And, yes, you will definitely get what you pay for. The flip emblem camera is a very neat and clean set up. However, it will not perform any better as a back up camera than my $93 unit, plus my camera is so covert, that it is almost invisible.

Have fun with the install. If you are like me, that is the best part of doing modifications. I enjoy the journey more than the destination.  Love the feeling of accomplishment.:thumbup:

By the way, I'm not sure if I ever mentioned this to you or not, but I used to live south of you in Athens where my office was located. I was a District Manager for a very large Insurance company with agents and Assistant Managers from Lancaster all the way down to the W. Virginia state line.

Except for the intense humidity, I believe that was one of the prettiest places I have ever lived. The hills full of White Pine and living in the middle of the Wayne National Forest was quite an experience for the 7 years that I was there. Plus, the people were fantastic. 

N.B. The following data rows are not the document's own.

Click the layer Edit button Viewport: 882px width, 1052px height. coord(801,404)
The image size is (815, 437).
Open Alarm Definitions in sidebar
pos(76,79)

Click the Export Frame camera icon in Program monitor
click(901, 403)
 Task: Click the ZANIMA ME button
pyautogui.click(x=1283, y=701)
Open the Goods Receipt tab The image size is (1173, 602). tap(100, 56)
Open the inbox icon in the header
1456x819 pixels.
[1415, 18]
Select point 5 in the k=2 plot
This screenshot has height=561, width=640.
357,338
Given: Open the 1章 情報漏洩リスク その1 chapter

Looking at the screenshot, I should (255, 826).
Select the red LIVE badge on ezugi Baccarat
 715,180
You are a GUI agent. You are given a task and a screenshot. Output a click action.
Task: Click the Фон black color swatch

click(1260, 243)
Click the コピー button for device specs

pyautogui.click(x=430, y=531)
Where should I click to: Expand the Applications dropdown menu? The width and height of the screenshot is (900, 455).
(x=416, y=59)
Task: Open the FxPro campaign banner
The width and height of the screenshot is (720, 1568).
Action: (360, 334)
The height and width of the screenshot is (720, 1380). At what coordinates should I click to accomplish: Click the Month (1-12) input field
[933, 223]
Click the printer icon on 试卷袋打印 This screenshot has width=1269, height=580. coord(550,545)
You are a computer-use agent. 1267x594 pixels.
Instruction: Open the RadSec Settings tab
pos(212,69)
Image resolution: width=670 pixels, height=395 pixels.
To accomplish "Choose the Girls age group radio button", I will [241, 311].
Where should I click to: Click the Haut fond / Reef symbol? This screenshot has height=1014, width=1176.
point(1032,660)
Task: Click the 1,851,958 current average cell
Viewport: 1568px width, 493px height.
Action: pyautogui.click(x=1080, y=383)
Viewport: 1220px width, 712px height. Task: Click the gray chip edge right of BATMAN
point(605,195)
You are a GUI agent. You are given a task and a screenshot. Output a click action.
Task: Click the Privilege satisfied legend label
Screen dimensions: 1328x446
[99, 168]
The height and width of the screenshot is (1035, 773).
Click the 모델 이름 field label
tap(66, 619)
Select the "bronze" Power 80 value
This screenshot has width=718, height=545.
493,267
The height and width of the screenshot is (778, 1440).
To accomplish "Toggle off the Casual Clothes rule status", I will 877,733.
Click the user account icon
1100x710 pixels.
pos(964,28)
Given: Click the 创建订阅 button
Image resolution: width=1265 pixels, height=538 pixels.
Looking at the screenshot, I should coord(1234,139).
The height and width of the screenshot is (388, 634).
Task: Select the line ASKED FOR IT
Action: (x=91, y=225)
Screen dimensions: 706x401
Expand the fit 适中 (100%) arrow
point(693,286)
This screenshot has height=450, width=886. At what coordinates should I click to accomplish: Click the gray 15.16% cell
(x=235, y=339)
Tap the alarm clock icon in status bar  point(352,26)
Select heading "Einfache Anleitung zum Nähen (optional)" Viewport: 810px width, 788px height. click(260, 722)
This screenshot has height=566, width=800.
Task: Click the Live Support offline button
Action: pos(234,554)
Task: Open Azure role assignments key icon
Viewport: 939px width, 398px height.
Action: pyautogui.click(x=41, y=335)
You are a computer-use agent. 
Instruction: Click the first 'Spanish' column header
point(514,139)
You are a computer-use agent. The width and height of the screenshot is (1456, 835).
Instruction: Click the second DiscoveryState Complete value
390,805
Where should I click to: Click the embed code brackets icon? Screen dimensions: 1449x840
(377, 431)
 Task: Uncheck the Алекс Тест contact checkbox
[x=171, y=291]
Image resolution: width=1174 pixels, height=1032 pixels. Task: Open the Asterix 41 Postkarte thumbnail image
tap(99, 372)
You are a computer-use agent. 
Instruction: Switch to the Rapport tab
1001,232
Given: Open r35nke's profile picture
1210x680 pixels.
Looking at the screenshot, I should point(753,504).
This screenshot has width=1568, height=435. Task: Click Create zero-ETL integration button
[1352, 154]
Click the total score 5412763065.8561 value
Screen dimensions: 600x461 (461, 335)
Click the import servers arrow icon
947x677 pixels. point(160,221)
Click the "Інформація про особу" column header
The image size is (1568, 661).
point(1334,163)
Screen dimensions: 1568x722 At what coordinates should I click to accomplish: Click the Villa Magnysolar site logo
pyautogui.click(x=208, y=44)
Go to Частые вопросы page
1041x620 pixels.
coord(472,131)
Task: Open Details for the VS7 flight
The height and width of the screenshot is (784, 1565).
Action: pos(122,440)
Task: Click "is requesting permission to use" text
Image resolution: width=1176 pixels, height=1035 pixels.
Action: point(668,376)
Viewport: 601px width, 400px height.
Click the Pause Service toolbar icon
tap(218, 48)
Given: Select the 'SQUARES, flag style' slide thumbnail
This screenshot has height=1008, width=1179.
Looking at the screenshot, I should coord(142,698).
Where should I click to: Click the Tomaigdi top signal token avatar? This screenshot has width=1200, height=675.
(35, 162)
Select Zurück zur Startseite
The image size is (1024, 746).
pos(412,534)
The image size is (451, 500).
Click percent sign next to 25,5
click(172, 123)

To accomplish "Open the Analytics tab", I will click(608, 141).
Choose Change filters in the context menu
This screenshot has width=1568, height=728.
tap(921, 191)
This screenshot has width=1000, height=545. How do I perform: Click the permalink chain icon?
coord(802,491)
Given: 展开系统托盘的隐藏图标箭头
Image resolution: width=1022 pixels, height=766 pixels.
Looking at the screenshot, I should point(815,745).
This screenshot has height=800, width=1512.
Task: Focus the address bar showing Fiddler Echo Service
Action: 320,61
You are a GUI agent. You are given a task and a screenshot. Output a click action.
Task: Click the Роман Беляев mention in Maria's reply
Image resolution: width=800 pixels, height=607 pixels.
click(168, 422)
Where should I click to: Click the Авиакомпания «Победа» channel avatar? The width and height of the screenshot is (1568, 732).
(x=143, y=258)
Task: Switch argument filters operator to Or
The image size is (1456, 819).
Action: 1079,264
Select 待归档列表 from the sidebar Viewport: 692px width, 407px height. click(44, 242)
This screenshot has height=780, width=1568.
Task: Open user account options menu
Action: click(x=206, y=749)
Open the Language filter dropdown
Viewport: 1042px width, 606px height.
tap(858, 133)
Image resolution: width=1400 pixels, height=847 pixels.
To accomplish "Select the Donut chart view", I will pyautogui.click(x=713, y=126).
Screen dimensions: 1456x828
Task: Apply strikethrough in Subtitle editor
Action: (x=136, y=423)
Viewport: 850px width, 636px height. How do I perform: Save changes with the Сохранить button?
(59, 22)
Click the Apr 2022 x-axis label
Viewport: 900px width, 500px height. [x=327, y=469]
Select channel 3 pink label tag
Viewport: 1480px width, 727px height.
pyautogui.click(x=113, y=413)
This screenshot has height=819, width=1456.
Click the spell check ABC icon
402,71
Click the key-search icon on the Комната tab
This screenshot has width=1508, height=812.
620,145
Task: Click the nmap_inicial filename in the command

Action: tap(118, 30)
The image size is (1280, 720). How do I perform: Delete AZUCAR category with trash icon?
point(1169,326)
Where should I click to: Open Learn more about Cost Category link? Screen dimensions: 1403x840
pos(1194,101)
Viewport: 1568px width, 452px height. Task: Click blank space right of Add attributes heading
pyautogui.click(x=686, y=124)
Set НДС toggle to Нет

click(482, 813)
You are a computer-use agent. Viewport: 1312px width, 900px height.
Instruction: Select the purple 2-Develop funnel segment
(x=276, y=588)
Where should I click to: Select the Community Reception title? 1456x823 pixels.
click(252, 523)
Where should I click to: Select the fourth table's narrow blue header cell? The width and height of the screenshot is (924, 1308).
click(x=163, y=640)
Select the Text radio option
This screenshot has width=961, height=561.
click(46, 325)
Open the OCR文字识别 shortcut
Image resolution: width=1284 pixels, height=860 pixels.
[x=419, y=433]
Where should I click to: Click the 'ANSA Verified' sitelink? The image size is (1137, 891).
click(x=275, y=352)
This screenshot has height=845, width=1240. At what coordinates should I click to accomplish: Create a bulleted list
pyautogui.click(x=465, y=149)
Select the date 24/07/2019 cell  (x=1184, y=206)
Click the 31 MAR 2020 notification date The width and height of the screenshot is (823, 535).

And, Columbus was one of the best places in the country to shop. It seems as though all the newest products are introduced in Columbus including everything from food to furniture due to it being the most central part of the United States as far as population is concerned. It is considered a great place for companies to test the market for their products. Since it was only 60 miles to our north, the ride was a short one to do major shopping a couple times per month.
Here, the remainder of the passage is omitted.